Micron strengthens its balance sheet
Micron Technology (MU) is a cyclical stock that falls into losses and negative free cash flow during a cyclical downturn, when memory prices fall, closing the gap between cost and selling price. A cyclical stock such as Micron should maintain low debt and high liquidity to withstand industry downturns.
Micron is currently facing an industry downturn after two years of an upturn. During the industry upturn, the company enjoyed windfall gains, which it used to reduce its debt and improve its cash reserve. The company also increased its spending on advanced nodes to reduce its production cost. A stronger balance sheet and cost-competitive products have placed Micron in a much better position to handle the industry downturn.
Cash and debt position
At the end of May, Micron had cash reserves of $7.9 billion and total debt of $4.9 billion, resulting in a net cash position of $3.0 billion. Its total debt fell sequentially as $1.4 billion worth of its Series G convertible notes were redeemed in the third quarter of fiscal 2019.

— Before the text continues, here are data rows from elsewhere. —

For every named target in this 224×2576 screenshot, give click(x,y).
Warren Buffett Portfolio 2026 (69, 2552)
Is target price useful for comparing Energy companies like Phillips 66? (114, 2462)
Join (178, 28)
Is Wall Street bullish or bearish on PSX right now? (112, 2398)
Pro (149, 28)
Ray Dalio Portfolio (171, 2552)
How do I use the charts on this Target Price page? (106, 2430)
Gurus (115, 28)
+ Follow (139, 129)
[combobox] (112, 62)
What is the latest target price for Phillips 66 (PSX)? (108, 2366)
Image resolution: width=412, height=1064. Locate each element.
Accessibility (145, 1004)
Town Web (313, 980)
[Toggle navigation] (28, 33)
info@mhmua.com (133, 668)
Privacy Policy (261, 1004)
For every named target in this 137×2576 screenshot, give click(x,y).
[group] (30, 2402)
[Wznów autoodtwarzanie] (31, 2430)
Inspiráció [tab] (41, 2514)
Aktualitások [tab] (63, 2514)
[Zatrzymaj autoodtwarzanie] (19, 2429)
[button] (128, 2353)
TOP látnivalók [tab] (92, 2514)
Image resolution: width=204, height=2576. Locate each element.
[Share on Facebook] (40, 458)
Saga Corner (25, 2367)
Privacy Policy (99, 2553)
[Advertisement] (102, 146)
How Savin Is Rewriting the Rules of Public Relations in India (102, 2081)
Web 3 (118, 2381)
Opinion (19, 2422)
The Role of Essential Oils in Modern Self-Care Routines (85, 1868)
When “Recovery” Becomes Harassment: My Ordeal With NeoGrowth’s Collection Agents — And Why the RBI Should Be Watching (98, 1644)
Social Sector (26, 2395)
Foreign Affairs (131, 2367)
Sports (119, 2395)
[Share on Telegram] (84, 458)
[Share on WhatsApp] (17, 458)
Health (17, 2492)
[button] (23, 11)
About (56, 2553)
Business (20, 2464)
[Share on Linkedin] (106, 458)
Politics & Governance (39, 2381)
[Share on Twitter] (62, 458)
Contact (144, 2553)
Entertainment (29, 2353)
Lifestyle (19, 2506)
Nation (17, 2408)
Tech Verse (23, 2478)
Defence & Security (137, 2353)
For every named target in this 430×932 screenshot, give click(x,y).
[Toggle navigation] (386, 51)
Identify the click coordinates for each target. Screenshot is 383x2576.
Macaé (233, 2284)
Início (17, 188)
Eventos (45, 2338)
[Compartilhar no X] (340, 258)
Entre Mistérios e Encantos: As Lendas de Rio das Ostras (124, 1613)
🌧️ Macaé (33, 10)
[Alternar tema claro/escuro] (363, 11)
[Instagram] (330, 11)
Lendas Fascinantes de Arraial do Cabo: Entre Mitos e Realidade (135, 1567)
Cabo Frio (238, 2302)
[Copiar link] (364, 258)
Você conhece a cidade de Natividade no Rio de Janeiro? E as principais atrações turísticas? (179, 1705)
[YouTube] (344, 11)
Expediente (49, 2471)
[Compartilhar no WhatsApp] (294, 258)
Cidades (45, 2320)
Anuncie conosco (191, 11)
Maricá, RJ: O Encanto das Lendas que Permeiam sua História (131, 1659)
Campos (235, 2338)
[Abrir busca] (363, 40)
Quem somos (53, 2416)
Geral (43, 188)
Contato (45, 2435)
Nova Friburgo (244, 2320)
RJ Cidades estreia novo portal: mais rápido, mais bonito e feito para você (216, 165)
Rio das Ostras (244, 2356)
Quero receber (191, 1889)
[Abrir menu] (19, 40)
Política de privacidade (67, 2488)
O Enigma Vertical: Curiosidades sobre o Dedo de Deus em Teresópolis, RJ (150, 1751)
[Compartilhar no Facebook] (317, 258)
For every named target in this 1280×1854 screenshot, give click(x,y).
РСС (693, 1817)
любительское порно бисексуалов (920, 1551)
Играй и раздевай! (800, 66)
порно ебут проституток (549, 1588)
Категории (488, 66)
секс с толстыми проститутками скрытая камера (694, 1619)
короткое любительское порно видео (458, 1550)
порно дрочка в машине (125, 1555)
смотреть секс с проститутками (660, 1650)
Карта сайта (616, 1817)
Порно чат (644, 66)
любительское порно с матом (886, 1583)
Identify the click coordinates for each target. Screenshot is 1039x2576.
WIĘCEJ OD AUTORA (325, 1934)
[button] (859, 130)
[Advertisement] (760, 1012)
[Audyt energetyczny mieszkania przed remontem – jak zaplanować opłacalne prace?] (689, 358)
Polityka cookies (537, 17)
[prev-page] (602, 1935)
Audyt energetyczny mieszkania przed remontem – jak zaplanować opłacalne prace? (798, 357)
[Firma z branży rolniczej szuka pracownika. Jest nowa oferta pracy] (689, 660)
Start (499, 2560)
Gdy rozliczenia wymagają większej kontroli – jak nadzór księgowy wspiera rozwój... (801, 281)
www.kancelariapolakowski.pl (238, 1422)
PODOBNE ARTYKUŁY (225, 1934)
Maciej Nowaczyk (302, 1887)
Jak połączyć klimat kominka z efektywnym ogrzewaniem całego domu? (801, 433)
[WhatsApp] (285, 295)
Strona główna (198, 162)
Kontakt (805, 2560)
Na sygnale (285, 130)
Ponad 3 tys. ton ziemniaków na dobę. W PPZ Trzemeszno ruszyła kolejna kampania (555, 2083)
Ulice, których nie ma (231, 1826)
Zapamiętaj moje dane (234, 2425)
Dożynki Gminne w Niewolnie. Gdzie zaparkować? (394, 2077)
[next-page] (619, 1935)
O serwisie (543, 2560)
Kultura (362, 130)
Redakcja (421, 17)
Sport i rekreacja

Micron recently announced that it was buying Intel’s (INTC) stake in the Intel Micron Flash Technologies joint venture and that the transaction would be completed by October 31. Micron will pay Intel $1.4 billion for its stake in the joint venture, and this will be reflected in Micron’s fiscal 2020 first-quarter earnings results.
Micron aims to maintain liquidity throughout the down cycle. At the end of May, its total liquidity exceeded $10 billion.